Authorities issued a warrant for Billingsley’s arrest last week and identified him as the suspect in the rape and fire. However, few details about the attack on Gilmore and the woman were publicly released.

Thinking back on those agonizing hours in that basement, Gilmore marveled at how calm he felt in the moment. Even as he spends hours resting in his hospital bed, he hasn’t experienced any flashbacks and doesn’t want to dwell on what happened to him.

“I try to take my mind off of it,” he said.

Emotions finally broke through when Gilmore learned Billingsley had been identified as a suspect in LaPere’s killing. The woman was found on the roof of her Mount Vernon apartment building late Monday morning. Authorities named Billingsley as a suspect on Tuesday, days after a warrant had been issued in the arson and assault on Gilmore and the woman.

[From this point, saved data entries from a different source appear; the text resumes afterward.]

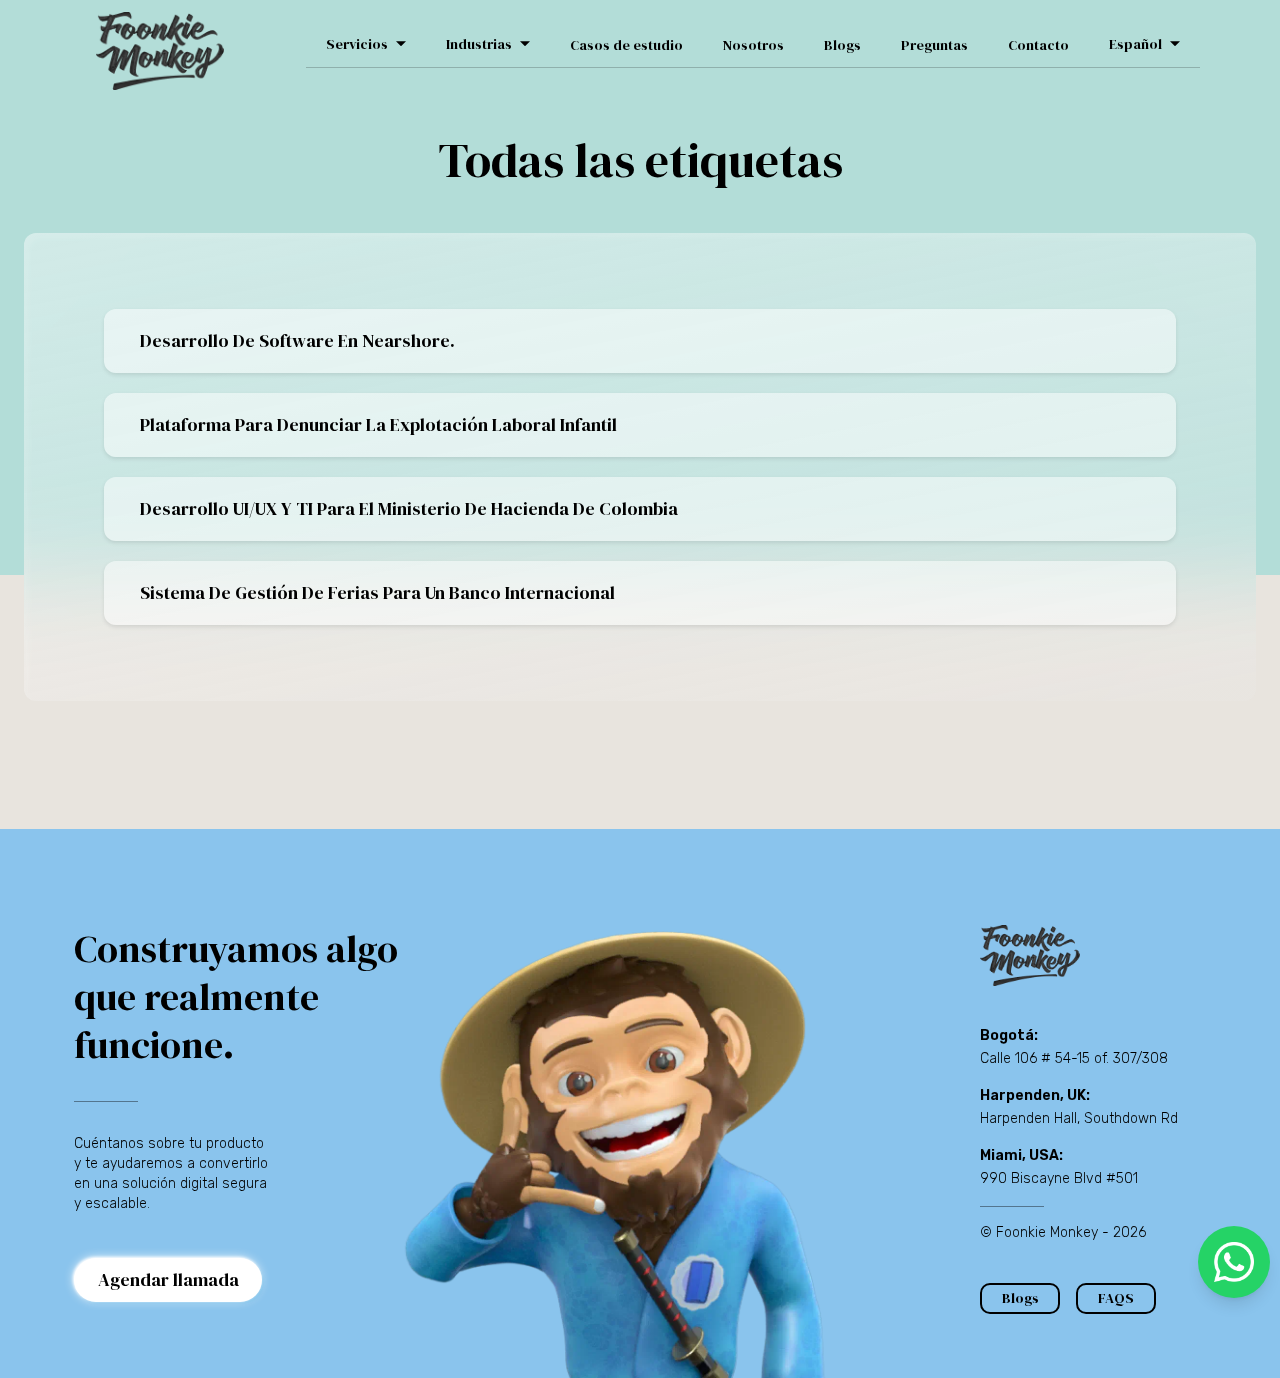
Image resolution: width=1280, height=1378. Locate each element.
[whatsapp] (1234, 1262)
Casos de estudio (626, 45)
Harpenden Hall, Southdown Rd (1079, 1118)
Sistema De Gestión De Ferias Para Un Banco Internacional (377, 592)
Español (1135, 44)
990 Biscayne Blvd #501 (1059, 1178)
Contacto (1038, 45)
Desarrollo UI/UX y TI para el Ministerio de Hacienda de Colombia (409, 508)
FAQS (1116, 1298)
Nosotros (753, 45)
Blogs (842, 45)
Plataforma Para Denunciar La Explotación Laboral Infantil (378, 424)
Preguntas (934, 45)
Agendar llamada (168, 1279)
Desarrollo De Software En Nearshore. (297, 340)
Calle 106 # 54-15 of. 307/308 (1074, 1058)
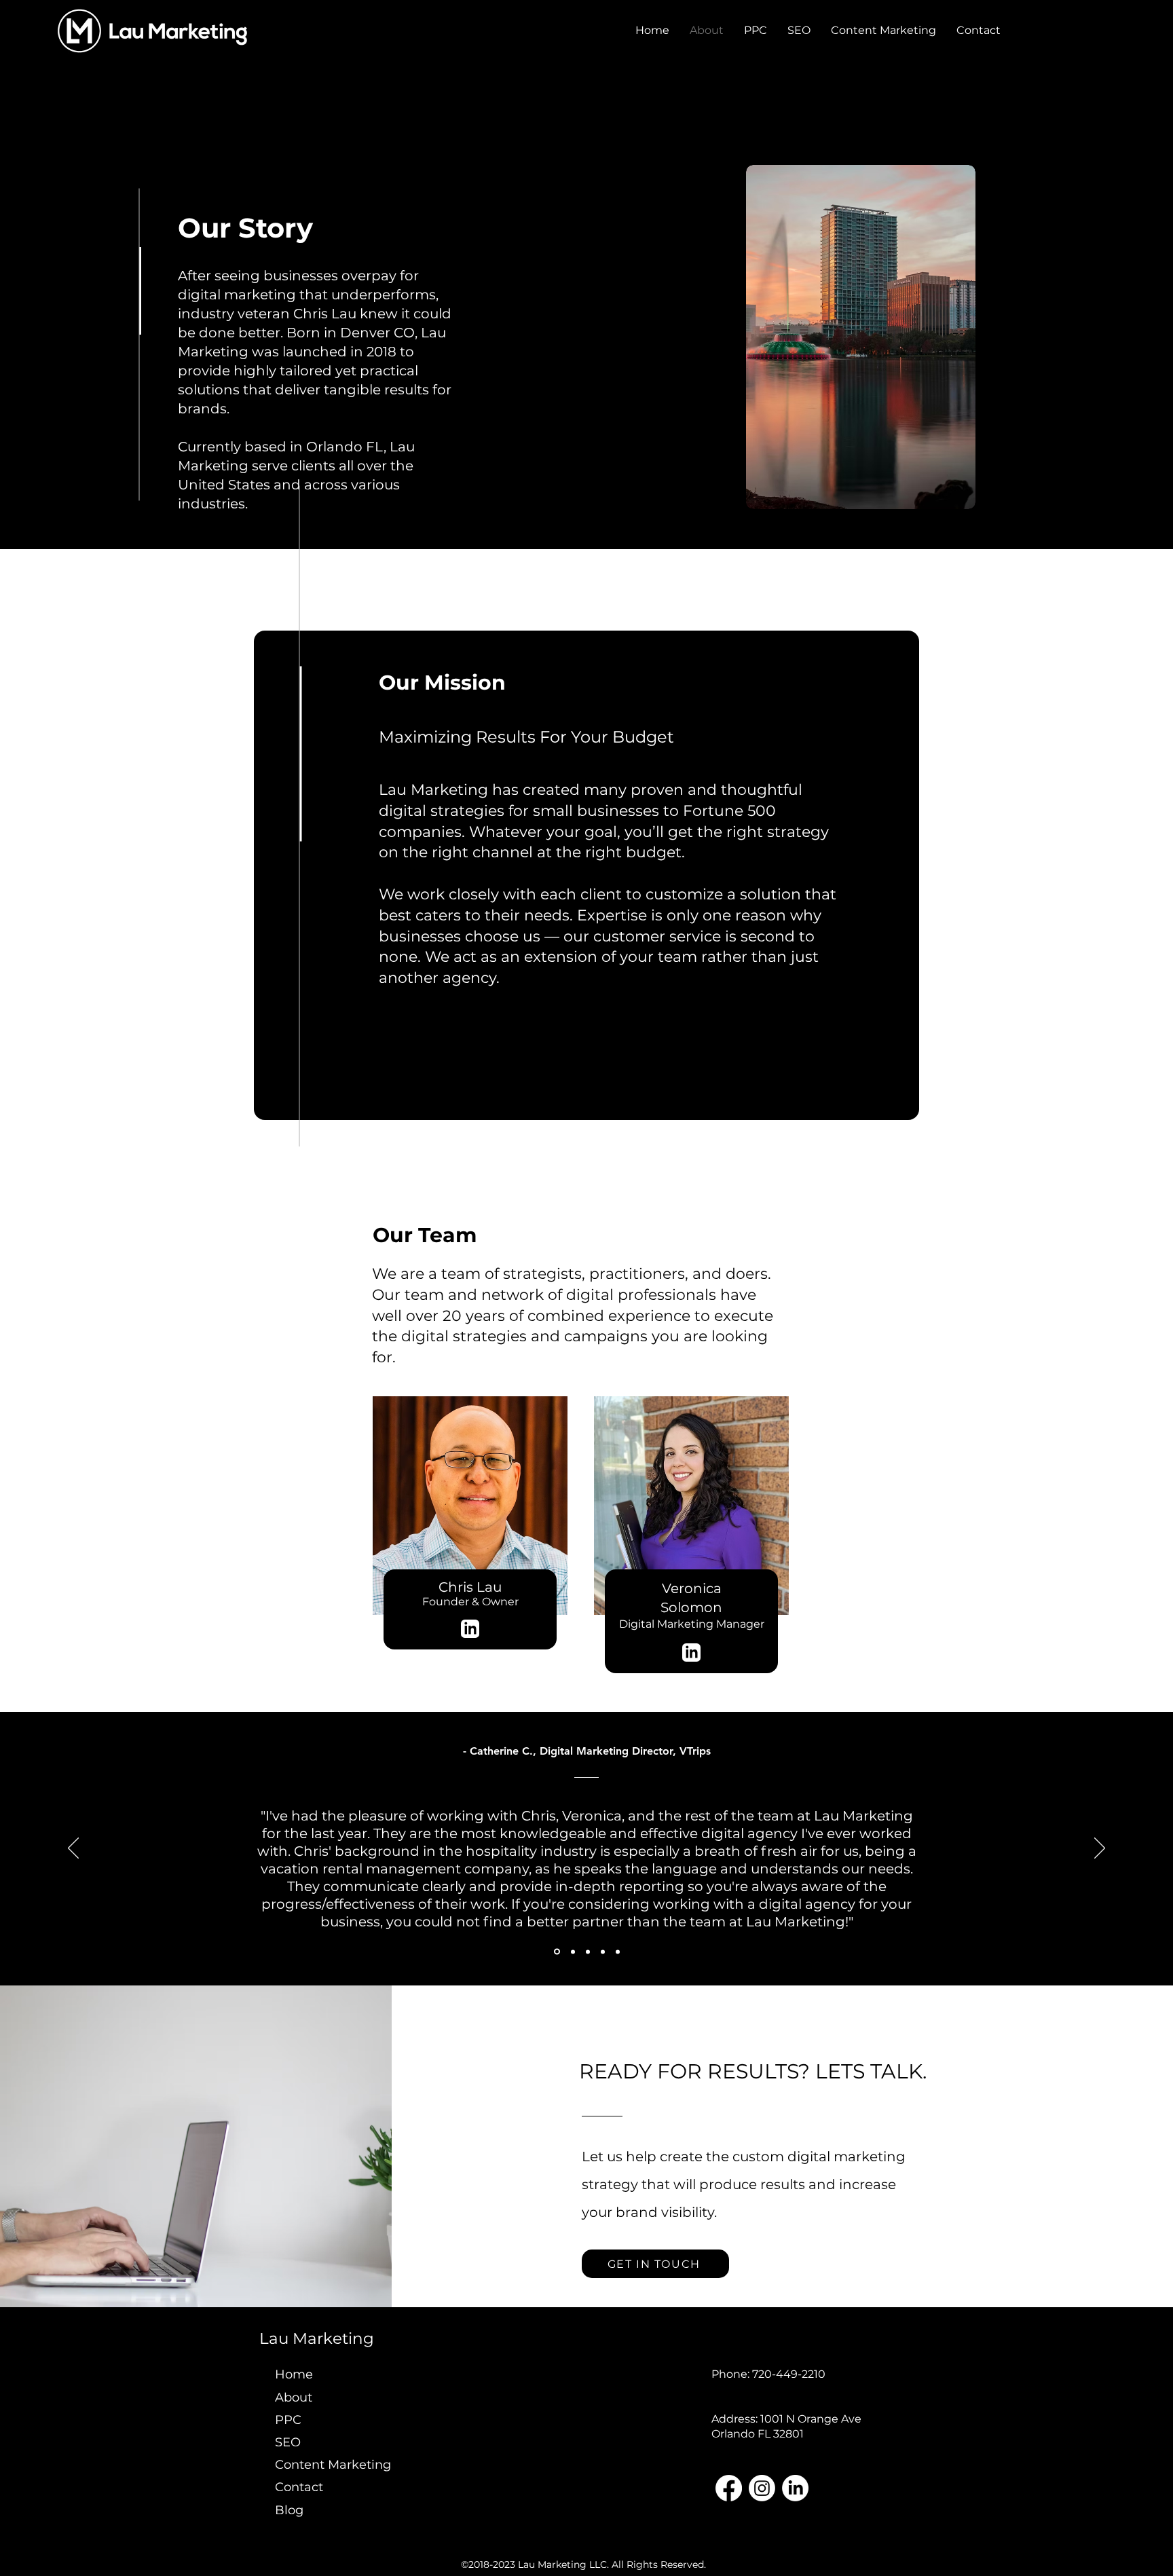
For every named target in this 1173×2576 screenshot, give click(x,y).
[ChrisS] (618, 1951)
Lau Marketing (316, 2338)
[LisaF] (603, 1951)
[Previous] (73, 1849)
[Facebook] (728, 2488)
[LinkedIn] (795, 2488)
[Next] (1099, 1849)
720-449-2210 (788, 2374)
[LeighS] (573, 1951)
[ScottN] (588, 1951)
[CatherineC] (557, 1952)
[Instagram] (762, 2488)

Johnson and Gilmore recalled how he broke down crying at the news, saying “this shouldn’t have happened to her. She didn’t deserve this.”

Gilmore soon started seeing the maintenance man’s mugshot he pointed out to police circulating widely.

Johnson wishes police had done more after her son’s attack to spread the word about the suspect’s identity. Maybe things could have been different.

“They weren’t doing much for this case until now, when someone else gets hurt,” Johnson said.